Harris Corp., a Melbourne, Fla.-based defense contractor, won an $80.3 million multiyear contract with the U.S. Veterans Affairs Department to develop the services-oriented architecture platform for the VA and the Defense Department's proposed joint electronic health-record system, according to a
Harris news release.
Harris was among 15 prime contractors selected in 2011 for participation in what is expected to be a multivendor, multibillion-dollar
replacement project for three electronic-record systems: the VA's home-grown VistA EHR, a VistA clone for the Military Health System called the Composite Health Care System and the military's troubled
AHLTA EHR.
Combined, the VA and Defense Department healthcare systems operate more than 220 hospitals and more than 1,100 clinics.
Combined, the VA and Defense Department healthcare systems operate more than 220 hospitals and more than 1,100 clinics.

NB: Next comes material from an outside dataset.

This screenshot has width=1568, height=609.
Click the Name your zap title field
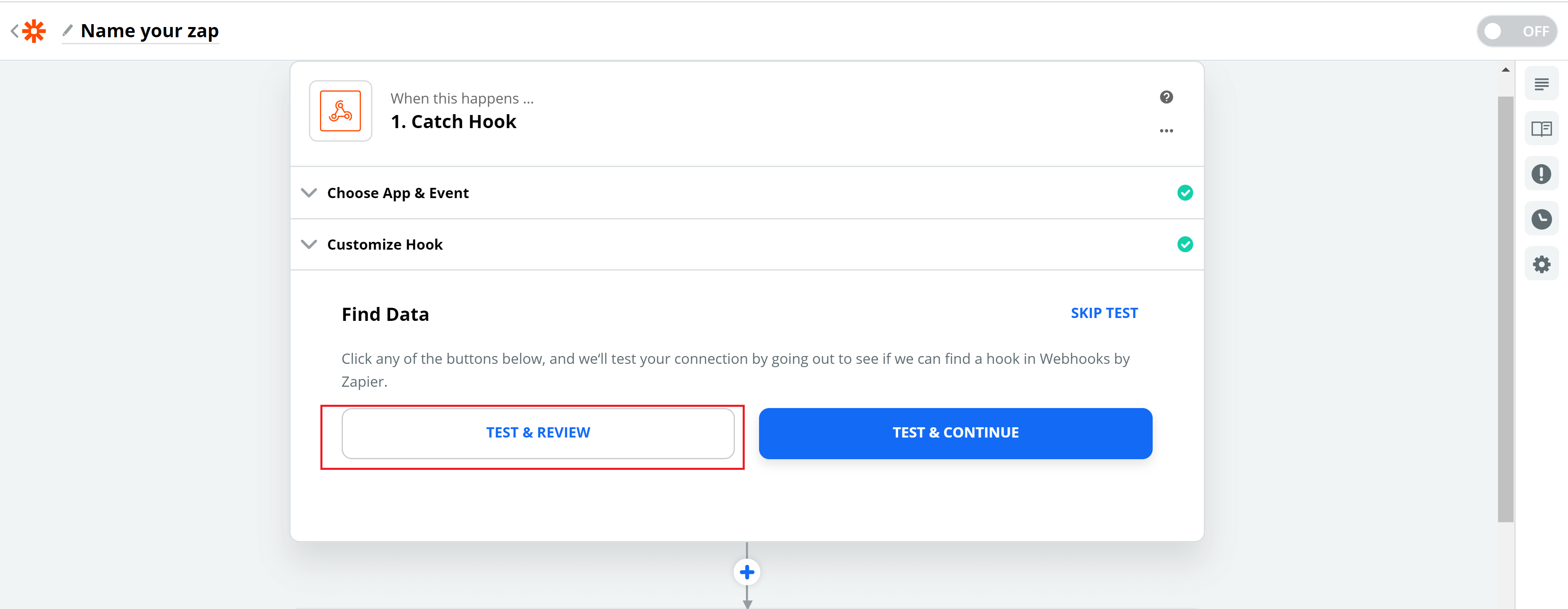[x=150, y=30]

The services-oriented architecture is to provide a "a common federated middleware as a secure, virtualized, intelligent infrastructure allowing best-of-breed 'cloud-first' services for all members of the DoD and VA healthcare systems," the Harris release said. The company also is to provide a "joint execution strategy for the two agencies."
Harris is scheduled to have a demonstration site up and running by this coming September, with a full release by early 2014, according to the release.